The dumb AP function (wifi to wired) is a bridge not a router. Add another network bridge for it. This bridge doesn't even need to hold an IP address though you likely want to for administration.

All of your networks (wifi feed, wifi LAN, and wired LAN administration) need to be different non-overlapping subnets. When you connect to someone else's AP of course you must use their subnet, so start there in deciding what the other networks should be.

its in a different subnet and its not a "dumb" AP, it's doing nextdns cli serving my home network, so thats why i need a default route for main subnet, for it to have main internet.

Hear this, phone is connected to secondary Wi-Fi AP that has isolated subnet 192.168.7.1 and phone got its IP from DHCP 192.168.7.3, I told before that internet is not working right? I cannot even ping 192.168.7.1 from my phone either.

Whats going on here?

edit: DHCP is not working!

I can now ping 192.168.7.1 and go to internet from my phone using secondary WAN2. DHCP still not working but I can assign static anyways not a problem.

Yet when I force AP to use WAN1 internet I lose WAN2 internet on my phone. I'm looking for forcing a specific default route for an interface.

Specify different metric for each connection.
The lower metric, the higher the priority.

I tried it but then phone who gets WAN2 disconnects from internet. So it ties my hands to use only one default route at a time.

well, all this for nothing. it worked but I didnt like the performance (i was getting 20Mbps+ months ago with different setup but now i got 8Mbps), and wpa_supplicant went haywire kicking out my ordinary clients.

anyways i reverted back. thanks for the help.
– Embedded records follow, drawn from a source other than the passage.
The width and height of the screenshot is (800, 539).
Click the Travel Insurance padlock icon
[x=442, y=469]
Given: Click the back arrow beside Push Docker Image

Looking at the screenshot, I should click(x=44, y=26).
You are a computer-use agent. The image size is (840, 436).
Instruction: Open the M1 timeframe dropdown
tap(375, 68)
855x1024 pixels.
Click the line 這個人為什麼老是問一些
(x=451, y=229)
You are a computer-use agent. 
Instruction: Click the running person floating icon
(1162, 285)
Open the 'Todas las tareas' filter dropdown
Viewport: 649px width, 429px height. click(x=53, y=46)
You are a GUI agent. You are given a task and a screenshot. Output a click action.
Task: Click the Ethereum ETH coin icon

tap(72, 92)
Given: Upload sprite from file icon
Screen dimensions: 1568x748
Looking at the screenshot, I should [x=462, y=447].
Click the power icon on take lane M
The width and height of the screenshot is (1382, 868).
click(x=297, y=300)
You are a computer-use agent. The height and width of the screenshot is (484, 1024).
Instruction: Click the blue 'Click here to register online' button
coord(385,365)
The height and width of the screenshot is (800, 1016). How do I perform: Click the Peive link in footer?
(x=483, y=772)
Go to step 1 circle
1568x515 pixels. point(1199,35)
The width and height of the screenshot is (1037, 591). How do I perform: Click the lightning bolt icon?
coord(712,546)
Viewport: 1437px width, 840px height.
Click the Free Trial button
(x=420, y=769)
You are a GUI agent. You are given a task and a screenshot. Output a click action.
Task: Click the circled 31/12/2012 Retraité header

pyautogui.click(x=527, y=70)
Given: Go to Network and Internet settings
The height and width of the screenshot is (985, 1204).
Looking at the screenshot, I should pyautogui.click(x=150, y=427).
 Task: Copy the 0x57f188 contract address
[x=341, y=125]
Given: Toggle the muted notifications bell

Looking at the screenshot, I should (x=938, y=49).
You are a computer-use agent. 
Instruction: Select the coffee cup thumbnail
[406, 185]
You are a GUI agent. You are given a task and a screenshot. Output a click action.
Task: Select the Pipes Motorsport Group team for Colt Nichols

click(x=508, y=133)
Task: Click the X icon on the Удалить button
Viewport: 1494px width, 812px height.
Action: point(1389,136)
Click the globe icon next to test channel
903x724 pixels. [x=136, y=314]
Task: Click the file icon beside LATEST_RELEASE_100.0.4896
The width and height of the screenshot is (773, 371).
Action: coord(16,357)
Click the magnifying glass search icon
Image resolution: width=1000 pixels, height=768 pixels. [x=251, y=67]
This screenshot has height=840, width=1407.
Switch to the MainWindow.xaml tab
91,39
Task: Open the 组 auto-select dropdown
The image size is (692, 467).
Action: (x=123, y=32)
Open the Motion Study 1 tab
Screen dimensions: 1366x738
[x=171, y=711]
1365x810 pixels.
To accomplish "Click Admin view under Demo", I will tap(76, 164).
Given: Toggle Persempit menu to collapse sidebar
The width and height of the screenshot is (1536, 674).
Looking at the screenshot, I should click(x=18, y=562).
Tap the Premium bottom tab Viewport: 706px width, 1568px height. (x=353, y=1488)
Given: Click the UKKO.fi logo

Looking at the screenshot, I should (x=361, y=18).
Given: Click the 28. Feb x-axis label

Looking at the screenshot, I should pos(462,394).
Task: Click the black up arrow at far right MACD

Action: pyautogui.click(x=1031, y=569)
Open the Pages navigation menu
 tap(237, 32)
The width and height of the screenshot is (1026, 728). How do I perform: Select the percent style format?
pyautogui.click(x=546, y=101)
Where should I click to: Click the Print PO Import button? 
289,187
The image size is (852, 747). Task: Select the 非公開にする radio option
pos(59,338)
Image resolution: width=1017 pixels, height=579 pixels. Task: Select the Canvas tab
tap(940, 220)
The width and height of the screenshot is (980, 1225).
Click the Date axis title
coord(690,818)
So using policy-based routing with this setting, I was able to achieve what I want. AP (device) is going for LAN (router's) internet and SLAN is going for SWAN internet separately. Of course with the appropriate firewall rules.

config rule
	option in 'slan'
	option dest '0.0.0.0/0'
	option priority '2'
	option lookup '2'

config route
	option interface 'swan'
	option gateway '192.168.5.1'
	option table '2'
	option target '0.0.0.0'
	option netmask '0.0.0.0'
	option metric '1'
	option onlink '1'

config route
	option interface 'lan'
	option target '0.0.0.0/0'
	option netmask '255.255.255.0'
	option gateway '192.168.1.1'

My question is, sometimes SWAN gets down and I DO NOT want SLAN to use other default route of lan for internet. In other words, SLAN should have only SWAN route no matter what.

Does above setting make sure of that, or do I need additional setting?

edit: In firewall, I also have slan->lan and lan->slan dropping everything. Not sure if this is enough or need also additional routing options...
edit2: I think that was enough for that, previous downtimes showed it.

This topic was automatically closed 10 days after the last reply. New replies are no longer allowed.